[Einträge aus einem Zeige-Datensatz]

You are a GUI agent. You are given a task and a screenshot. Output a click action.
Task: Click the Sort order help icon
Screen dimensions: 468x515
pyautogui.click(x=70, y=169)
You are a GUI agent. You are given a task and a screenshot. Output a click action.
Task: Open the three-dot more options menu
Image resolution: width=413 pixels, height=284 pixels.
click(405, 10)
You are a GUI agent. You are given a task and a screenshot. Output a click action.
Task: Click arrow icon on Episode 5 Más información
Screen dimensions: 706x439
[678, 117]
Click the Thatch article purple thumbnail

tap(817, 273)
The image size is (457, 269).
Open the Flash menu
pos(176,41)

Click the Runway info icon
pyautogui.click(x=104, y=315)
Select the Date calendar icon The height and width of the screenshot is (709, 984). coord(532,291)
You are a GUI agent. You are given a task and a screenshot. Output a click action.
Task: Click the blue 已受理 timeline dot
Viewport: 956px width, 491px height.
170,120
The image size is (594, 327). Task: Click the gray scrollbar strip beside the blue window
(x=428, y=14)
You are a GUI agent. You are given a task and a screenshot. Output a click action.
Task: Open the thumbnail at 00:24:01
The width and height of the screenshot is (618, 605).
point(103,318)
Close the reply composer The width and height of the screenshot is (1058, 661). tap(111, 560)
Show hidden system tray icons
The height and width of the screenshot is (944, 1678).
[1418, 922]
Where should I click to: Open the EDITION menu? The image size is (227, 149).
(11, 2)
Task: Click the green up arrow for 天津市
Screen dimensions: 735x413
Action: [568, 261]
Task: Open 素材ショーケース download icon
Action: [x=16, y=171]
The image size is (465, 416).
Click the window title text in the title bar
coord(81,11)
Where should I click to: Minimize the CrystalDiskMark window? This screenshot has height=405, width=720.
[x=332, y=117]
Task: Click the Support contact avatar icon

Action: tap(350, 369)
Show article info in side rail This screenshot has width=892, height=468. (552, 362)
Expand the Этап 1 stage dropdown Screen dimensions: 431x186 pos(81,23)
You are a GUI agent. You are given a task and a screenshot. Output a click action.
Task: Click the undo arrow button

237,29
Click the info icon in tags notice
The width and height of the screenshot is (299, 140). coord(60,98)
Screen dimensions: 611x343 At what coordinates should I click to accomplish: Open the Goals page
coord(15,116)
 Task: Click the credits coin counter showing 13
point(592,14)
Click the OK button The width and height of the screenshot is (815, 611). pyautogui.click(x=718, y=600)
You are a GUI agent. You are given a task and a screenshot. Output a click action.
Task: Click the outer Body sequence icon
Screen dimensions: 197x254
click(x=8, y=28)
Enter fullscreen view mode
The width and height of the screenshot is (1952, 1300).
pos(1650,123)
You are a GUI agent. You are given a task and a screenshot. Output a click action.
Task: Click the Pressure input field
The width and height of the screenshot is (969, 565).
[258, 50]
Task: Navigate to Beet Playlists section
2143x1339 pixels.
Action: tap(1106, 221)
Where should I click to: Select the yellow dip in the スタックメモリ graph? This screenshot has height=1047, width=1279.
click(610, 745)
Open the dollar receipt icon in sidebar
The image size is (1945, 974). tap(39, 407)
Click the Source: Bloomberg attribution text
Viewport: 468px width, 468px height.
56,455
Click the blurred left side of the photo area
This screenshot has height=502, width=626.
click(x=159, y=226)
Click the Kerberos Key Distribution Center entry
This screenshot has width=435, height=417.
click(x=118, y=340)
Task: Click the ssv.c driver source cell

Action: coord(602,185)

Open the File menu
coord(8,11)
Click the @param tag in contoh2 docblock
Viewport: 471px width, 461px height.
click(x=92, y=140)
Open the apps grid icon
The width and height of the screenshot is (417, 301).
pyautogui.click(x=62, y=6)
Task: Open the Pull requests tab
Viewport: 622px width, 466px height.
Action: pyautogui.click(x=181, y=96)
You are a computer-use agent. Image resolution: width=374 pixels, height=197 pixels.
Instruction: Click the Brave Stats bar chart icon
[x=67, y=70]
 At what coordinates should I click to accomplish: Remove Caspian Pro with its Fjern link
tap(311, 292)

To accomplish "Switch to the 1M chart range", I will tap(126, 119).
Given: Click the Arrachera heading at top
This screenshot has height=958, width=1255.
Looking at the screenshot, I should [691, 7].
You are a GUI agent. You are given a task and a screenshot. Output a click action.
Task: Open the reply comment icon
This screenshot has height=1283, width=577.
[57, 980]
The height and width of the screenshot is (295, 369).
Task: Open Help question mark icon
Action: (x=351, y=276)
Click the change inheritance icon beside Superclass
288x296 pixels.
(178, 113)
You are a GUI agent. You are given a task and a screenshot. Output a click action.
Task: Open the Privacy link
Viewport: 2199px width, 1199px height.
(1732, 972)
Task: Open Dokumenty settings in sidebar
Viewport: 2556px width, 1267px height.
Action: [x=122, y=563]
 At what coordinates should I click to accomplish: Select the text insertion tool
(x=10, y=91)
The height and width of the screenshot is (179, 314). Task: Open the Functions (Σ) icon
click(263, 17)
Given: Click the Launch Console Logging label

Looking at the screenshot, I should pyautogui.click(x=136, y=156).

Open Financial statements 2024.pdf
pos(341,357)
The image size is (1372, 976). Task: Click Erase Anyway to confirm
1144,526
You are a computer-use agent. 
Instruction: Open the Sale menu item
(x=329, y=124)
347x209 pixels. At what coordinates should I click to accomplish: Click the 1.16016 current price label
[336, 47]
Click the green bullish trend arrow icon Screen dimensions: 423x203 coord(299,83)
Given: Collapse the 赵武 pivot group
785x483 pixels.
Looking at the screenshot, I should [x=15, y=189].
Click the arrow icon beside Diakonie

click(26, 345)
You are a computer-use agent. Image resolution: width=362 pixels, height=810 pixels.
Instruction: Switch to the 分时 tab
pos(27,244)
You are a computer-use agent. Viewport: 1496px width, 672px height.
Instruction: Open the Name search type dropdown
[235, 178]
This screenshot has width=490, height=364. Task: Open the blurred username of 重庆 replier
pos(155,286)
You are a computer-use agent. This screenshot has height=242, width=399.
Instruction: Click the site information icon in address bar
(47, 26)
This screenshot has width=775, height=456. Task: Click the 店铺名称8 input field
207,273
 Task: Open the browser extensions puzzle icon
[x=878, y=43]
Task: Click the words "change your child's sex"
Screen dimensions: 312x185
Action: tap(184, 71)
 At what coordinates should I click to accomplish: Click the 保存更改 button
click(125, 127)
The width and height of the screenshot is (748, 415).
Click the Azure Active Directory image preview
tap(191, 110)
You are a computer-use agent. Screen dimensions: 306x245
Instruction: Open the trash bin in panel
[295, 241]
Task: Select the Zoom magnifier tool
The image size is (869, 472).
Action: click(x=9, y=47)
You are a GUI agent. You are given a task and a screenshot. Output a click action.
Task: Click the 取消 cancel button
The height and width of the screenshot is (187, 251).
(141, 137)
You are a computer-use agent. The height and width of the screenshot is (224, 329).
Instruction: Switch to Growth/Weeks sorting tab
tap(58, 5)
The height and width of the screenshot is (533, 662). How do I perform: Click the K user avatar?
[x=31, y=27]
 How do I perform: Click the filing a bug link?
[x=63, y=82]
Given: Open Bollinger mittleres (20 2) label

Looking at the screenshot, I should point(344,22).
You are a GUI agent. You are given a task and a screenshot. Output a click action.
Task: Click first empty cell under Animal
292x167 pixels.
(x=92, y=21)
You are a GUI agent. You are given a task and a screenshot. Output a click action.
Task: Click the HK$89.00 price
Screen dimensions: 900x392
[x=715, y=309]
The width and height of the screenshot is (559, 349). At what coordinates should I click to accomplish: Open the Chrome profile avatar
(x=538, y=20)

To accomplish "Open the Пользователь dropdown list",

**Ziel**
Schreib die Zeilen unverändert ab, beginnend mit der Zeile mit „Expand the Этап“ und weiter bis einschließlich der Zeile mit „Click the OK“.

**Ergebnis**
Expand the Этап 1 stage dropdown Screen dimensions: 431x186 pos(81,23)
You are a GUI agent. You are given a task and a screenshot. Output a click action.
Task: Click the undo arrow button

237,29
Click the info icon in tags notice
The width and height of the screenshot is (299, 140). coord(60,98)
Screen dimensions: 611x343 At what coordinates should I click to accomplish: Open the Goals page
coord(15,116)
 Task: Click the credits coin counter showing 13
point(592,14)
Click the OK button The width and height of the screenshot is (815, 611). pyautogui.click(x=718, y=600)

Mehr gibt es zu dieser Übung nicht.